The present invention relates to racetrack memory devices, and more specifically, to racetrack memory cells having vertical nanowire storage elements.
Racetrack memory is a type of non-volatile magnetic memory that utilizes current-controlled motion of magnetic domain walls in a magnetic nanowire to encode information. Multiple magnetic domain walls can be moved along the nanowire “racetrack.” In typical configurations, a magnetic tunnel junction (MTJ) is located at a distinct location along the track; the MTJ is used to read out the device by sensing the magnetization of the nanowire as domain walls shift through the nanowire.

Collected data
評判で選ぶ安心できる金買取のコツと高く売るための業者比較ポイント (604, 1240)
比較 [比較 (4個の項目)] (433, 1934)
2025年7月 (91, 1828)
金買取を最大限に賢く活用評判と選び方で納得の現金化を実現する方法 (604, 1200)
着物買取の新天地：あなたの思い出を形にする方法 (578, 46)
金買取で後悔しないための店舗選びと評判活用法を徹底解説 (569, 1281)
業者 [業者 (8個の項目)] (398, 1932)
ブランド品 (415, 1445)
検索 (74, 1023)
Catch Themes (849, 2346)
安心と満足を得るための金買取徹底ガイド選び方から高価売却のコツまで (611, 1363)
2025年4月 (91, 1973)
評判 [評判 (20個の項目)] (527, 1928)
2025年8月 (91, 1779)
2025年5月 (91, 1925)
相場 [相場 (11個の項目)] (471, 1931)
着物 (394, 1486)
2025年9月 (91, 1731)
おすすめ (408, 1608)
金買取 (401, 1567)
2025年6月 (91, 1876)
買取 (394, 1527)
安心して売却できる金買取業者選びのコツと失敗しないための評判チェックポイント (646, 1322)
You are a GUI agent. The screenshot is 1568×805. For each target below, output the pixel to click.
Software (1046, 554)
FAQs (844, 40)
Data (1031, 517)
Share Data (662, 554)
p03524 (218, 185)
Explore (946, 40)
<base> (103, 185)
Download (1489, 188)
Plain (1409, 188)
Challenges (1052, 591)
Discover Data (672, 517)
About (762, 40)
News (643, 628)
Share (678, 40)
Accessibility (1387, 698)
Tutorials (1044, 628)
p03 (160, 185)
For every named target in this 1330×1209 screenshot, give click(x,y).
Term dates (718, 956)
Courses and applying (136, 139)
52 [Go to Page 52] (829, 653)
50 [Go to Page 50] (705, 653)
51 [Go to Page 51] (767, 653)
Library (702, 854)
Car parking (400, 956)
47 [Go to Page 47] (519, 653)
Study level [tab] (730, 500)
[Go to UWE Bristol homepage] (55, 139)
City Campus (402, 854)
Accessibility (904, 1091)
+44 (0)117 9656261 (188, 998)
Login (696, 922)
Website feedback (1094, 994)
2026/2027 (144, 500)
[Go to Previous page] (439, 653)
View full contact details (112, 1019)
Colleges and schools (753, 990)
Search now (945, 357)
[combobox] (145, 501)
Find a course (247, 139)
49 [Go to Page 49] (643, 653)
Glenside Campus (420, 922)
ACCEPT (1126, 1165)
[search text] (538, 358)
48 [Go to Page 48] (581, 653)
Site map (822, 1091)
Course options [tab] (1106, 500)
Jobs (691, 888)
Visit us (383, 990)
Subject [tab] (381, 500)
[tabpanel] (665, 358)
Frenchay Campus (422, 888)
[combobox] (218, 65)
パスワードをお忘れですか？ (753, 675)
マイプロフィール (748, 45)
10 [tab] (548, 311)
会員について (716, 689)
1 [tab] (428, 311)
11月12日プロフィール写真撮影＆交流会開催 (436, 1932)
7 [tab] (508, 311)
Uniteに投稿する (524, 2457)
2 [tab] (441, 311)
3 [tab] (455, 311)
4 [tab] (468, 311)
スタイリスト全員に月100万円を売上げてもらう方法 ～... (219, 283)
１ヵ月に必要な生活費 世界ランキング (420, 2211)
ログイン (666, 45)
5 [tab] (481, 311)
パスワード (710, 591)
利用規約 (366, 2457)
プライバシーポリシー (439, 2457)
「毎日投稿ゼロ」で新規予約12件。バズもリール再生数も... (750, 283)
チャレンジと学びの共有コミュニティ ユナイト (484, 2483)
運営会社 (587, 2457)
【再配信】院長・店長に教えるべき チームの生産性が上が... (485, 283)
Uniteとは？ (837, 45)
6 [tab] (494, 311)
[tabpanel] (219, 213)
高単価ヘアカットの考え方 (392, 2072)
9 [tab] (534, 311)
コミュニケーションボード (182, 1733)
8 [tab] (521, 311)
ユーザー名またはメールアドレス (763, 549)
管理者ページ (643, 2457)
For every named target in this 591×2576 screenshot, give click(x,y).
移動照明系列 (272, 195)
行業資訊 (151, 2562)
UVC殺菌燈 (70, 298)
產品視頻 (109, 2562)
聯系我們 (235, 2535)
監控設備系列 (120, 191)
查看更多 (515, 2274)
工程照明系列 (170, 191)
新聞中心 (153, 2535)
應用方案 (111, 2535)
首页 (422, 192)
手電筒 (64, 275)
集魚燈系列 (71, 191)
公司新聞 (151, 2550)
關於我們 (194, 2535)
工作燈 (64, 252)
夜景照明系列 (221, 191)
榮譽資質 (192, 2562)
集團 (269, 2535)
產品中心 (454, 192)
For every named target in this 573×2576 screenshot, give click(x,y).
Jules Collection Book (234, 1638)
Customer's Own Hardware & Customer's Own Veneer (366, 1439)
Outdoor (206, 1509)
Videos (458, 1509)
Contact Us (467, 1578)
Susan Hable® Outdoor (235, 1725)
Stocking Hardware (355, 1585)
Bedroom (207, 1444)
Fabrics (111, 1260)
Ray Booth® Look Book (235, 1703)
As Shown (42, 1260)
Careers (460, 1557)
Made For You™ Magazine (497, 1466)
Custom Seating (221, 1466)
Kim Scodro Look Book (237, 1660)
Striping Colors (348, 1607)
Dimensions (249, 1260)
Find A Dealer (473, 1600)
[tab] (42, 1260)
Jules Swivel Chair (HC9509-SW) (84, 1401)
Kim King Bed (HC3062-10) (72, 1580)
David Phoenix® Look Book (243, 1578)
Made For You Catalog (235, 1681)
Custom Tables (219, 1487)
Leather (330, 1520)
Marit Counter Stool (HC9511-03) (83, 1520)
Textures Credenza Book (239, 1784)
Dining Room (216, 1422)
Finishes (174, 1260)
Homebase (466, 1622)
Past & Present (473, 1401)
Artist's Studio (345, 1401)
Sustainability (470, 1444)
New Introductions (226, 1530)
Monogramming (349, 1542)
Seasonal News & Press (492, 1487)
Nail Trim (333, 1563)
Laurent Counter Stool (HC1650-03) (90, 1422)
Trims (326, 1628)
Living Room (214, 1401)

| What the task asks |
Extend the racetrack memory passage, picking up after its last sentence.

| The answer |
Typical configurations implement in-plane nanowires, horizontally positioned with respect to the wafer plane. It had been theorized that to achieve very high bit density, the ideal racetrack memory cell would have the racetrack nanowire oriented perpendicular to the wafer plane. Devices with such vertically oriented racetracks are extremely challenging to build, and there have been proposals for vertical racetrack cells but few structures proposed that have any specific details about the structure or fabrication methods, and no practical method proposed to integrate an MTJ for readout. Furthermore, integration of an MTJ in direct contact with the nanowire is challenging even in planar-nanowire configurations, because it often introduces process defects that lead to pinning of the domain walls at the site of the MTJ. To date there is no known fabrication method for vertical nanowires.